The Arkansas legislature has approved a new state constitutional amendment regarding religious freedom that it will send to the voters for approval in 2022. Senate Joint Resolution 14 (SJR 14), also known as the Arkansas Religious Freedom Amendment, declares that government may not burden a person’s exercise of religion unless it is in furtherance of a compelling governmental interest.
Even if the government has such a compelling interest, the amendment requires that the government achieve its purpose by the “least restrictive means.” Any person whose religious freedom has been burdened in violation of the amendment may assert it as a claim or defense in a lawsuit and obtain whatever relief is appropriate from the government.
The language of the amendment is patterned after the Arkansas Religious Freedom Restoration Act, which is a state statute, not a constitutional amendment. Twenty-two states have passed such laws, known as RFRAs, the latest being Montana. The laws are patterned after a similar federal law passed in 1993.
The Family Council, a Focus on the Family ally based in Little Rock, applauded the news of the legislature’s passage of the proposed constitutional language.
“State and federal measures restoring religious freedom in America came about because courts had so badly eroded religious liberty in America,” wrote Jerry Cox, the president of Family Council, in a blog post. “The laws simply help restore protections for the free exercise of religion.

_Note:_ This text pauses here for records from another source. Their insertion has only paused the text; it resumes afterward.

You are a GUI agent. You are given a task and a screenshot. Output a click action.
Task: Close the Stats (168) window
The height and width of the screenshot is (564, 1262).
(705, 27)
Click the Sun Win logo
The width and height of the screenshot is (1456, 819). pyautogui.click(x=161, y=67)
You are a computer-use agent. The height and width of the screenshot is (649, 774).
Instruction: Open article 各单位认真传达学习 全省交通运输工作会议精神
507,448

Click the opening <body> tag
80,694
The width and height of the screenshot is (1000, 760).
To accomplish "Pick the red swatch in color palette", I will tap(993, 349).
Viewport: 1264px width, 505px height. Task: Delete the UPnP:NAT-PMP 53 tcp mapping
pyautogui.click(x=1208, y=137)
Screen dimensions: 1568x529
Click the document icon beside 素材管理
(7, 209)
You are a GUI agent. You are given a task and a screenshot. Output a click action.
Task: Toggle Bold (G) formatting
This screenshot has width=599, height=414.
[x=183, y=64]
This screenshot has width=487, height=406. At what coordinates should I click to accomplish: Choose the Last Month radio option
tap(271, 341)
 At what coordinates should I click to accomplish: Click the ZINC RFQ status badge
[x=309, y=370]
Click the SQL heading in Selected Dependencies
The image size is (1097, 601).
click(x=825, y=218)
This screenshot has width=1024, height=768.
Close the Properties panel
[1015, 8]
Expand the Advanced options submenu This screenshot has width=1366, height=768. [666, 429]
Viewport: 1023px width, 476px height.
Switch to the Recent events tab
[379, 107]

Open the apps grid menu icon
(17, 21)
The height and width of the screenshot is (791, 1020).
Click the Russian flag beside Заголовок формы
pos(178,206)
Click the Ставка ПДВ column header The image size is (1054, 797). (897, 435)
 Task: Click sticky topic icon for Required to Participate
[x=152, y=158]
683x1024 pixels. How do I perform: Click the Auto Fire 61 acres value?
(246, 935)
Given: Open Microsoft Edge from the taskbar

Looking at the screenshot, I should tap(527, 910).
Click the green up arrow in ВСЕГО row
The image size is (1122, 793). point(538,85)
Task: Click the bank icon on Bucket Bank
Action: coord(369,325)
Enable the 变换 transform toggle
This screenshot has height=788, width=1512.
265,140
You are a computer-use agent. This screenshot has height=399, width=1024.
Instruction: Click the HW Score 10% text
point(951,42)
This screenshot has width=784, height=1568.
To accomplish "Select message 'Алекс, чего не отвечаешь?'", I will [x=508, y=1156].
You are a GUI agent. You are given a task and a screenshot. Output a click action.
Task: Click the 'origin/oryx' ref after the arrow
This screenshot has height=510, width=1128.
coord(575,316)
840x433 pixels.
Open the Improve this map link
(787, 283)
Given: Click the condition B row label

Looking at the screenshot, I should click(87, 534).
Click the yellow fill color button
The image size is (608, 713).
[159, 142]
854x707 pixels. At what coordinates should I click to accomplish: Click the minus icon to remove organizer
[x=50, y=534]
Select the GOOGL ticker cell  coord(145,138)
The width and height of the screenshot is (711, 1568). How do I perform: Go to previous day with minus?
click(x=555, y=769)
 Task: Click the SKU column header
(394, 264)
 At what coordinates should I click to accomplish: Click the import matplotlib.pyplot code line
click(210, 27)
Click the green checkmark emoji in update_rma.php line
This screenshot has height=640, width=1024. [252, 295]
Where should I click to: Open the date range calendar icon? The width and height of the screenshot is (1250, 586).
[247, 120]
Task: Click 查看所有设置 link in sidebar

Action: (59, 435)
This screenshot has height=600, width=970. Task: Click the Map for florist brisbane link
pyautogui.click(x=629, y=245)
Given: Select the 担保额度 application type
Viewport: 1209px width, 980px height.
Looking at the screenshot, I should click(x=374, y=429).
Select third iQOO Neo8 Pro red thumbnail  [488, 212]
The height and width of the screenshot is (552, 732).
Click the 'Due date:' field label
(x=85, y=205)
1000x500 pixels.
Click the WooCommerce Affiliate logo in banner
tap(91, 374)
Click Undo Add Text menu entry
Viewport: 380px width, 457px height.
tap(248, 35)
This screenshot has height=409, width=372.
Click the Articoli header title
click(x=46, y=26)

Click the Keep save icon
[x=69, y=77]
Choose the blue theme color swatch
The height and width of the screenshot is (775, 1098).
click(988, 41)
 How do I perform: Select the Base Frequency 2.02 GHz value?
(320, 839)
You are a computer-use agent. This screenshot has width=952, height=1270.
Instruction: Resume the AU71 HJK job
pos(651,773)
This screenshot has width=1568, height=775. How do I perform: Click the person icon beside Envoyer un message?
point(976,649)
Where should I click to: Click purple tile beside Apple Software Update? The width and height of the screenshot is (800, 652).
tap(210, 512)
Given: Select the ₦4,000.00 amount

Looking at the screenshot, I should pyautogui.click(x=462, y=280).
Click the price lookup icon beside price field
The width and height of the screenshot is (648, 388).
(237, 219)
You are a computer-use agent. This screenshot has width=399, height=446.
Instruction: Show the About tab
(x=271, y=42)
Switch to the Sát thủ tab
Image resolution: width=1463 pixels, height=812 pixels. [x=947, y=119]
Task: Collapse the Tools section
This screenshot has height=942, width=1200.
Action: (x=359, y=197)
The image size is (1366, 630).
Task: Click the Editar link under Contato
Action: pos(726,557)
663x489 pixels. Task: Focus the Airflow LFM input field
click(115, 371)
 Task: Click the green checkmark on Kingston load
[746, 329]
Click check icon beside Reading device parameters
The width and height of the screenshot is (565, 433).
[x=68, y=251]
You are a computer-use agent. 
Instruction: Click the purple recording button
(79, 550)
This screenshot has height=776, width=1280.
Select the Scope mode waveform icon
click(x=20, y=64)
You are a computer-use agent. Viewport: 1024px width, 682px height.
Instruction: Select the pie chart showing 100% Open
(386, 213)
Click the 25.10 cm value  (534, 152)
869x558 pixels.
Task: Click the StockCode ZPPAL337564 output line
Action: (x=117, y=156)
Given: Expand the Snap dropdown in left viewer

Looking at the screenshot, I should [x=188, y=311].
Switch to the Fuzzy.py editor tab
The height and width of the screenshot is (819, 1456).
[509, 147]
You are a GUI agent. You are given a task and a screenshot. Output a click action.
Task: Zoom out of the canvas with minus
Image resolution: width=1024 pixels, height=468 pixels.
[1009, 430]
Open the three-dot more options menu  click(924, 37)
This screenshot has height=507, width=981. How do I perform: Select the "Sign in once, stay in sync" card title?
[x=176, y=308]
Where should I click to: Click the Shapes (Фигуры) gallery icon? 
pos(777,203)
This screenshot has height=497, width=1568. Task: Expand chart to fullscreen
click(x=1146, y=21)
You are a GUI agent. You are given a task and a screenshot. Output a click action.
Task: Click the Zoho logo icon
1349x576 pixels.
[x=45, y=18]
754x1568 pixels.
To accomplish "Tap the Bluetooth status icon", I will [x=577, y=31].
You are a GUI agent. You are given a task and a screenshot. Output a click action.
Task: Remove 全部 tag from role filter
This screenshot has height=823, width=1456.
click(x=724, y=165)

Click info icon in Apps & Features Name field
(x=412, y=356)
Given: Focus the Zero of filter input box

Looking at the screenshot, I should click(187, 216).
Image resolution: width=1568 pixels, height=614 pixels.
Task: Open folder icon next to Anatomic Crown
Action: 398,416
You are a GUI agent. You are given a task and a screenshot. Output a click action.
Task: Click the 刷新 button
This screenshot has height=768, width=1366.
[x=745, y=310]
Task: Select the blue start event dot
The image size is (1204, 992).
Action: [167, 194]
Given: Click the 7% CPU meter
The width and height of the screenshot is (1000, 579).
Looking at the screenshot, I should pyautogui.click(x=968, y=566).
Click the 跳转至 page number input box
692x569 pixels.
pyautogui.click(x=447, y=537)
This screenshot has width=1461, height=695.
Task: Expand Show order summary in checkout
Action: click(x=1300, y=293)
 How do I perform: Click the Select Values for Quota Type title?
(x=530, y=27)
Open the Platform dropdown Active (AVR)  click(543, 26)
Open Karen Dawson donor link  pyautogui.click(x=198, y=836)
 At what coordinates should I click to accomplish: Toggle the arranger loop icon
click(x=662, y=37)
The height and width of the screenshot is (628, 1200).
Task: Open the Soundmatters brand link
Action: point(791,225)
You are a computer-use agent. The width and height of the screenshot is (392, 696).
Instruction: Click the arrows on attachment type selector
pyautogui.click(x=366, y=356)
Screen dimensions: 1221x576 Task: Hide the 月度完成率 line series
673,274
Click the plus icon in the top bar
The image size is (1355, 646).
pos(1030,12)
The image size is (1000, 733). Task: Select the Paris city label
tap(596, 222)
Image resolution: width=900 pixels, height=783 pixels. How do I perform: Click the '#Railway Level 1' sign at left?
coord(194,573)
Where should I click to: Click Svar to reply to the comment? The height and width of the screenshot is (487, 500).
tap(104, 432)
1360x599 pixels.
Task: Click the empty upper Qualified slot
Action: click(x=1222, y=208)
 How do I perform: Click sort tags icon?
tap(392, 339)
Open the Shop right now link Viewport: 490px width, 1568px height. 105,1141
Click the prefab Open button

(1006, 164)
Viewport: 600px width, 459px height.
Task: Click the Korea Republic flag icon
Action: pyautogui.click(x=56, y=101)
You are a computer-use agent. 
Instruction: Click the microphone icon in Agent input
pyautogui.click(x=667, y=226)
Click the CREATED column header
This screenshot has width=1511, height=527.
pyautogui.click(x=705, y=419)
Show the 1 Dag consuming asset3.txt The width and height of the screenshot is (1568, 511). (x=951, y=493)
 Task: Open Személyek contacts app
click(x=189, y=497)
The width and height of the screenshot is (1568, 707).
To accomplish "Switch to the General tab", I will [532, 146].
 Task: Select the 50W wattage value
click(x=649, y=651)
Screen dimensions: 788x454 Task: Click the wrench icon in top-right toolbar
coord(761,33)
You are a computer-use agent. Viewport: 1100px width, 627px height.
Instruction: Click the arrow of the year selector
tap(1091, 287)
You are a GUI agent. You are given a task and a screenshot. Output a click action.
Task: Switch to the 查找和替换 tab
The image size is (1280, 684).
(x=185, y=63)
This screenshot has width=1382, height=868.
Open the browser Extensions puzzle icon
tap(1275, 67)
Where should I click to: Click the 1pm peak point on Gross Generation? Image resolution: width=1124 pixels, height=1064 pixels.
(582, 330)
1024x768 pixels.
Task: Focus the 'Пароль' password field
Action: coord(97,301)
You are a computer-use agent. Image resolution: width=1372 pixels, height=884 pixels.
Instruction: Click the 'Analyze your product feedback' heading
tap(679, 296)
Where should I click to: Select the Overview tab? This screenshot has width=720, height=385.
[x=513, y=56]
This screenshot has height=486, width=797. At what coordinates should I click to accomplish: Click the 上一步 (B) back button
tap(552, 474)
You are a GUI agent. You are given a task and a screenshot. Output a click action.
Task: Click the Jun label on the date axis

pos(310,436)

“S.J.R. 14 is no different in that regard. It’s just a good measure that will help ensure that our state constitution protects religious liberty in Arkansas. That’s something that all of us ought to be able to support.”
By adding RFRA language to its state constitution, Arkansas will be ensuring the permanency of its guarantees of religious freedom. Although state RFRAs can be subject to the whim of future legislatures that might decide to reduce or eliminate such protections, constitutional amendments can only be changed by the state’s voters.
The American Civil Liberties Union (ACLU), which used to support religious freedom, came out against the amendment.
“This amendment would be among the most extreme in the country and would put Arkansas out of step with nearly all other states,” the ACLU of Arkansas tweeted recently.
That’s an odd statement considering almost half the states, plus the federal government, use similar language.
The ACLU’s priorities have changed over the years, and these days the organization is more apt to sue religious hospitals that assert a faith-based objection to performing transgender surgeries. Or sue a grandmother who operates a florist shop and refuses to use her creative talents to celebrate a same-sex marriage. Or sue a Christian funeral home owner who refuses to let a male funeral director dress as a female to work with grieving clients.
We’ll have to wait until November 2022 to see whether Arkansas voters adopt the constitutional amendment. In the interim, the state will undoubtedly feel the full force of woke corporations that recently have been throwing their collective weight around on behalf of LGBT issues at the expense of religious freedom. Please lift up the people and the legislature of Arkansas in prayer during the months ahead.